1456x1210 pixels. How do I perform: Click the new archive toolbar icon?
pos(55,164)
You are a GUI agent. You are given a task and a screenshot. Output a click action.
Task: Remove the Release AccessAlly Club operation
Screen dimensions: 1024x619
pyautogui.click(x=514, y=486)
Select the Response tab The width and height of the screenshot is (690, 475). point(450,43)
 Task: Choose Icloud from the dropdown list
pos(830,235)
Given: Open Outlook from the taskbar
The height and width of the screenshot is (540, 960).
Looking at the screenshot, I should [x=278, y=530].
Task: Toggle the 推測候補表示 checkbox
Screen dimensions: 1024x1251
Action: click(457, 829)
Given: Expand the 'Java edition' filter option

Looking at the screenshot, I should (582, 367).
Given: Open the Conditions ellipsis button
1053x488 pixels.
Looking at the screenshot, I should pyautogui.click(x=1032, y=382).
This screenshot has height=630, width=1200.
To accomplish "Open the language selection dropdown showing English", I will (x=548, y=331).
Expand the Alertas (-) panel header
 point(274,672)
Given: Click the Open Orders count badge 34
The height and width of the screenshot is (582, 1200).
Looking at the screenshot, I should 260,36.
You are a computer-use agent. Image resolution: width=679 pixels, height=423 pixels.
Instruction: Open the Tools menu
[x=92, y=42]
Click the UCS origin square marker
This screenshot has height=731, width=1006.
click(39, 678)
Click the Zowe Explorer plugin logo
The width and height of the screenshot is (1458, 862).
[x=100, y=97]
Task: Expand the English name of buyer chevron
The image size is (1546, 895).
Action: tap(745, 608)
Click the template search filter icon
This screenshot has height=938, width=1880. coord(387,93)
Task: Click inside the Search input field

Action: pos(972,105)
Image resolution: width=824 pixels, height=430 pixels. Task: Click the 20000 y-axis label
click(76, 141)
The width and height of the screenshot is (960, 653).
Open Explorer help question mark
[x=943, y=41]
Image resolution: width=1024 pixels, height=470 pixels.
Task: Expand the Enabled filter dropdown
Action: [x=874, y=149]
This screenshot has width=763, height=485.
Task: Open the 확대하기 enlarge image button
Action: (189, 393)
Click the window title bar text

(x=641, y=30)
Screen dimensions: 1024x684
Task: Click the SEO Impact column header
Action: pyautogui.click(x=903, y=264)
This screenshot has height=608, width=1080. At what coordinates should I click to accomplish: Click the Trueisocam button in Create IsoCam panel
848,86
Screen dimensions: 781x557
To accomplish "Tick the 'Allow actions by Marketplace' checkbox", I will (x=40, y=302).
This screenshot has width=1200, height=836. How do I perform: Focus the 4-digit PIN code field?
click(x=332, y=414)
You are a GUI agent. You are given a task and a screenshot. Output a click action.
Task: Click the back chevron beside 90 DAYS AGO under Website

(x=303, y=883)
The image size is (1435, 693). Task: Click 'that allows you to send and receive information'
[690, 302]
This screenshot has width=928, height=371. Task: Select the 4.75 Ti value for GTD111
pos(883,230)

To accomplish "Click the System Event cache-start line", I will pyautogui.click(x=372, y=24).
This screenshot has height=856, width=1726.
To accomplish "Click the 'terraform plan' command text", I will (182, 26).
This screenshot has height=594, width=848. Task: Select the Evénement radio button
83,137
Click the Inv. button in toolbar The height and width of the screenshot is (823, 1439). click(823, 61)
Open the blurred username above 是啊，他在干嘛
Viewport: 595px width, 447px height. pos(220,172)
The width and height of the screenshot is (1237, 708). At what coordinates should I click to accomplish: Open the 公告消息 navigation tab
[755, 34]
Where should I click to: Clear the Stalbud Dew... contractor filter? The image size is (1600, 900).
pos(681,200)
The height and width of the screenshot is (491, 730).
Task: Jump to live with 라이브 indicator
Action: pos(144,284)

-----

* ABOUT THIS TASK *
Whatever is in the entries above, write it out exactly.

* SOLVED EXERCISE *
1456x1210 pixels. How do I perform: Click the new archive toolbar icon?
pos(55,164)
You are a GUI agent. You are given a task and a screenshot. Output a click action.
Task: Remove the Release AccessAlly Club operation
Screen dimensions: 1024x619
pyautogui.click(x=514, y=486)
Select the Response tab The width and height of the screenshot is (690, 475). point(450,43)
 Task: Choose Icloud from the dropdown list
pos(830,235)
Given: Open Outlook from the taskbar
The height and width of the screenshot is (540, 960).
Looking at the screenshot, I should [x=278, y=530].
Task: Toggle the 推測候補表示 checkbox
Screen dimensions: 1024x1251
Action: click(457, 829)
Given: Expand the 'Java edition' filter option

Looking at the screenshot, I should (582, 367).
Given: Open the Conditions ellipsis button
1053x488 pixels.
Looking at the screenshot, I should pyautogui.click(x=1032, y=382).
This screenshot has height=630, width=1200.
To accomplish "Open the language selection dropdown showing English", I will (x=548, y=331).
Expand the Alertas (-) panel header
 point(274,672)
Given: Click the Open Orders count badge 34
The height and width of the screenshot is (582, 1200).
Looking at the screenshot, I should 260,36.
You are a computer-use agent. Image resolution: width=679 pixels, height=423 pixels.
Instruction: Open the Tools menu
[x=92, y=42]
Click the UCS origin square marker
This screenshot has height=731, width=1006.
click(39, 678)
Click the Zowe Explorer plugin logo
The width and height of the screenshot is (1458, 862).
[x=100, y=97]
Task: Expand the English name of buyer chevron
The image size is (1546, 895).
Action: tap(745, 608)
Click the template search filter icon
This screenshot has height=938, width=1880. coord(387,93)
Task: Click inside the Search input field

Action: pos(972,105)
Image resolution: width=824 pixels, height=430 pixels. Task: Click the 20000 y-axis label
click(76, 141)
The width and height of the screenshot is (960, 653).
Open Explorer help question mark
[x=943, y=41]
Image resolution: width=1024 pixels, height=470 pixels.
Task: Expand the Enabled filter dropdown
Action: [x=874, y=149]
This screenshot has width=763, height=485.
Task: Open the 확대하기 enlarge image button
Action: (189, 393)
Click the window title bar text

(x=641, y=30)
Screen dimensions: 1024x684
Task: Click the SEO Impact column header
Action: pyautogui.click(x=903, y=264)
This screenshot has height=608, width=1080. At what coordinates should I click to accomplish: Click the Trueisocam button in Create IsoCam panel
848,86
Screen dimensions: 781x557
To accomplish "Tick the 'Allow actions by Marketplace' checkbox", I will (x=40, y=302).
This screenshot has width=1200, height=836. How do I perform: Focus the 4-digit PIN code field?
click(x=332, y=414)
You are a GUI agent. You are given a task and a screenshot. Output a click action.
Task: Click the back chevron beside 90 DAYS AGO under Website

(x=303, y=883)
The image size is (1435, 693). Task: Click 'that allows you to send and receive information'
[690, 302]
This screenshot has width=928, height=371. Task: Select the 4.75 Ti value for GTD111
pos(883,230)

To accomplish "Click the System Event cache-start line", I will pyautogui.click(x=372, y=24).
This screenshot has height=856, width=1726.
To accomplish "Click the 'terraform plan' command text", I will (182, 26).
This screenshot has height=594, width=848. Task: Select the Evénement radio button
83,137
Click the Inv. button in toolbar The height and width of the screenshot is (823, 1439). click(823, 61)
Open the blurred username above 是啊，他在干嘛
Viewport: 595px width, 447px height. pos(220,172)
The width and height of the screenshot is (1237, 708). At what coordinates should I click to accomplish: Open the 公告消息 navigation tab
[755, 34]
Where should I click to: Clear the Stalbud Dew... contractor filter? The image size is (1600, 900).
pos(681,200)
The height and width of the screenshot is (491, 730).
Task: Jump to live with 라이브 indicator
Action: pos(144,284)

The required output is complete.